Ser um engenheiro, médico, advogado, dentista, militar, etc. qualquer um pode ser e desempenhar uma ótima profissão, com testemunho relevante no tecido social onde trabalhará. Mas um obreiro de Deus, um missionário de dedicação exclusiva ao serviço do Senhor, é tarefa apenas para aquele que persistentemente assim decidir e lutar. Que não se conforma com o cemitério que há ao redor de si, em sua igreja e ou lar.

Estes lutarão e insistirão já em sua própria casa e igreja, pois são, geralmente, nesses ambientes onde encontrarão as primeiras e mais fortes contrariedades para prosseguir.

Muitos pastores e pais, em flagrante reflexo de falta de visão e compromisso sério e visionário com Deus, serão os primeiros a tentarem (e muitos o conseguirão) demover suas ovelhas e filhos dessa “loucura” de querer ser missionários.

Nossa família, filhos e nossas ovelhas são instrumentos do Senhor para o alcance dos perdidos sem o conhecimento de Deus.

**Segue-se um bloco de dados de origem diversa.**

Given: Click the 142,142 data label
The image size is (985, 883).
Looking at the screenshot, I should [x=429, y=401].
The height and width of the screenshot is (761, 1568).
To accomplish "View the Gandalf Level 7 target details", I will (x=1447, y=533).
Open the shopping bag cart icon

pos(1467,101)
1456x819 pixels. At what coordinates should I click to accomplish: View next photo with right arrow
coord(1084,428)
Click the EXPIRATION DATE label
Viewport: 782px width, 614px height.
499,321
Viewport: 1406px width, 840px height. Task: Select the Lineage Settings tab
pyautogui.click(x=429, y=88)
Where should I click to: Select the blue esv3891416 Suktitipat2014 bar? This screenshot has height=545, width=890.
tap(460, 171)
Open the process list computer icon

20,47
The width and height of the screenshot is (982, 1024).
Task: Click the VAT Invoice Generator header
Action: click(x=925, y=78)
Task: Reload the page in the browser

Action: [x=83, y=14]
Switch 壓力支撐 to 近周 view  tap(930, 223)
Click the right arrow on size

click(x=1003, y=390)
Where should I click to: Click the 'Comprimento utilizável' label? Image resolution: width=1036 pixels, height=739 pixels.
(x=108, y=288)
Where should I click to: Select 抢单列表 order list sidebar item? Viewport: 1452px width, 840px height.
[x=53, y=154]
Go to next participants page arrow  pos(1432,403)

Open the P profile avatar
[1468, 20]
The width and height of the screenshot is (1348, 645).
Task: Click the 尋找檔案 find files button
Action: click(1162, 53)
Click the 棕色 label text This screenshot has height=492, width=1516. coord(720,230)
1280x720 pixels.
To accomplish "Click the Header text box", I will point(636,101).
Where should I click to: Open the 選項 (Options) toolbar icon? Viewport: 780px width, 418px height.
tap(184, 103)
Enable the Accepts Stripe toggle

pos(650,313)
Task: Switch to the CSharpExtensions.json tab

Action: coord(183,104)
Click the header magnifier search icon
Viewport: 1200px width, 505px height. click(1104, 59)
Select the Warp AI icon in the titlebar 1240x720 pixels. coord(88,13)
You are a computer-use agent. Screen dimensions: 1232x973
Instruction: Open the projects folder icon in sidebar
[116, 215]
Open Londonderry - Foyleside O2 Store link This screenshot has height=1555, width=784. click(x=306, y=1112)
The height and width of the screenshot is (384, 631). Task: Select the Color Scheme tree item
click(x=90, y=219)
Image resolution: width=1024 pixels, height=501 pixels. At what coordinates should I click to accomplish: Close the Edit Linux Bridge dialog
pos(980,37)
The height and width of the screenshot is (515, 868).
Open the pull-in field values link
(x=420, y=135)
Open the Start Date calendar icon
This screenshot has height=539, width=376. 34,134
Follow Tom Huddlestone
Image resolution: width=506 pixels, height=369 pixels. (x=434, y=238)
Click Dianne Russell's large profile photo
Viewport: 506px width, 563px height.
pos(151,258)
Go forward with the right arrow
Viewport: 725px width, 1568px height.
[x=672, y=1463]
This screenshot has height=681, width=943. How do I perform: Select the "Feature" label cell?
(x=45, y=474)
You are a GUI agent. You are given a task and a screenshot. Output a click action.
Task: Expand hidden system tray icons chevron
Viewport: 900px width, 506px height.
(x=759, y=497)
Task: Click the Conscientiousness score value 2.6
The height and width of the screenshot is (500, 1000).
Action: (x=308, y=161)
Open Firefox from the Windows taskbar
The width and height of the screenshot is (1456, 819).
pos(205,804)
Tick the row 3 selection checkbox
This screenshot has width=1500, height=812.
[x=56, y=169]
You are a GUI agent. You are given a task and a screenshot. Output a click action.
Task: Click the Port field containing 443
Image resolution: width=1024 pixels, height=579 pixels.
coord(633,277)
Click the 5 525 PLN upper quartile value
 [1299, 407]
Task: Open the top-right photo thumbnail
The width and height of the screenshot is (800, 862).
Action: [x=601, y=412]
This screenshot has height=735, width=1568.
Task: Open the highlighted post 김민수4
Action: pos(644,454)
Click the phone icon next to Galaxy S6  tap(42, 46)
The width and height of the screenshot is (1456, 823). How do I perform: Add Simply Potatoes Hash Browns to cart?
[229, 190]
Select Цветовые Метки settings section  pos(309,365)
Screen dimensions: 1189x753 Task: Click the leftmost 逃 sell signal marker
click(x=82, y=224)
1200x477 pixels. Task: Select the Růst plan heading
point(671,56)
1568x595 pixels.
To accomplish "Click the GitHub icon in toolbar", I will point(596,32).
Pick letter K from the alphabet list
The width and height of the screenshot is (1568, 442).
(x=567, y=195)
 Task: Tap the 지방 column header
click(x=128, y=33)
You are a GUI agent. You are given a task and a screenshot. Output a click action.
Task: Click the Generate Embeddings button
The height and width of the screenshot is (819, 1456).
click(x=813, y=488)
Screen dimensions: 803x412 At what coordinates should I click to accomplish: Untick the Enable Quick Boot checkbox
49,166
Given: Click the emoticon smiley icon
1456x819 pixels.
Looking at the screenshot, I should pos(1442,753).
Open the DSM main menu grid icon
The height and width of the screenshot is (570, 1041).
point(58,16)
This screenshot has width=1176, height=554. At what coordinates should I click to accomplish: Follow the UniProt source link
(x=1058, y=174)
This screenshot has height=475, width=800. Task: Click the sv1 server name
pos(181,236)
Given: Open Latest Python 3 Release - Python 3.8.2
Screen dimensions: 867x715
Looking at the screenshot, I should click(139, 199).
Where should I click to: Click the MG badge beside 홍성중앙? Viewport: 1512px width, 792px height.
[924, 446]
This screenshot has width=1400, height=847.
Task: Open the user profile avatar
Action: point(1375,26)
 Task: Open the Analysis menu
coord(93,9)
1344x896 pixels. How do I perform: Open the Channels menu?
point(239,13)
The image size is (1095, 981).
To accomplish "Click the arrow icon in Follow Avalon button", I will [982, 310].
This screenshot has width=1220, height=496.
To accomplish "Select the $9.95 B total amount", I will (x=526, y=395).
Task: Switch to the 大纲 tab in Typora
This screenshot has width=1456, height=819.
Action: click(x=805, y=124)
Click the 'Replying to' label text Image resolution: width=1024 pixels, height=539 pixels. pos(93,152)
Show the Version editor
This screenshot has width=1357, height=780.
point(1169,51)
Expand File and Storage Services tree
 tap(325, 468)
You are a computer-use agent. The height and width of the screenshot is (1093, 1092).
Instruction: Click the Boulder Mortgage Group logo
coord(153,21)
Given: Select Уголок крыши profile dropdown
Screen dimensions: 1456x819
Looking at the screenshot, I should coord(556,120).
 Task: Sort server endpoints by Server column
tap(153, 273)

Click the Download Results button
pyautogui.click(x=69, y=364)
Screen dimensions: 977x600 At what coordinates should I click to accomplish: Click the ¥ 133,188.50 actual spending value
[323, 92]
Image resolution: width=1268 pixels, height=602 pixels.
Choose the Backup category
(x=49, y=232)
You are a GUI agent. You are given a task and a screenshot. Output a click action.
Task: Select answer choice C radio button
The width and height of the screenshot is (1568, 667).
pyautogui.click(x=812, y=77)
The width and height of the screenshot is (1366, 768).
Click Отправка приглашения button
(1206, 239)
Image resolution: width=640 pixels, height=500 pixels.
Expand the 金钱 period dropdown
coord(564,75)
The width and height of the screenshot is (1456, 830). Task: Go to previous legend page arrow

Mas para que nós, pais e pastores, saibamos conduzir tais instrumentos a efetividade ministerial, necessitamos usar mais adequadamente a autoridade que o Senhor nos delegou. Usá-la com visão larga e aberta das necessidades e oportunidades do campo missionário. Usá-la debaixo da dependência do Senhor desses campos e do Seu desejo em alcançá-los. Usá-la de forma menos egoísta e marginal, a fim de que nossas ovelhas e filhos vejam em nós o entendimento de serem eles a resposta de Deus aos campos.

Queridos, precisamos abrir mão dessa potencial mão-de-obra; precisamos dar direcionamento bíblico abalizado a ela; precisamos ser melhores mordomos das ovelhas de nossas igrejas e filhos de nossos lares.

Não podemos ser pás que trabalham com a morte num cemitério de missionários em nossas igrejas e lares.

Que sejamos aqueles que trabalham com a “puericultura missionária”. Aqueles que promovem e asseguram o nascimento e o desenvolvimento de visões saudáveis naqueles que o Senhor nos deu a liderar.

Que O Senhor nos ajude. E Ele assim quer!

Juntos com Jesus, o Missionário por excelência,


João Luiz Santiago



João Luiz, e Denise, sua esposa, são missionários da MEVA. Trabalharam 14 anos entre os yanomamis e macuxis, no estado de RR. Atualmente coordena o Dpto. de Missões do SBPV. Seu filho, João Luiz (Joãozinho), é também missionário da MEVA entre os yanomamis. Sua filha, Lara Luíza, com seu marido, André, se preparam para a obra.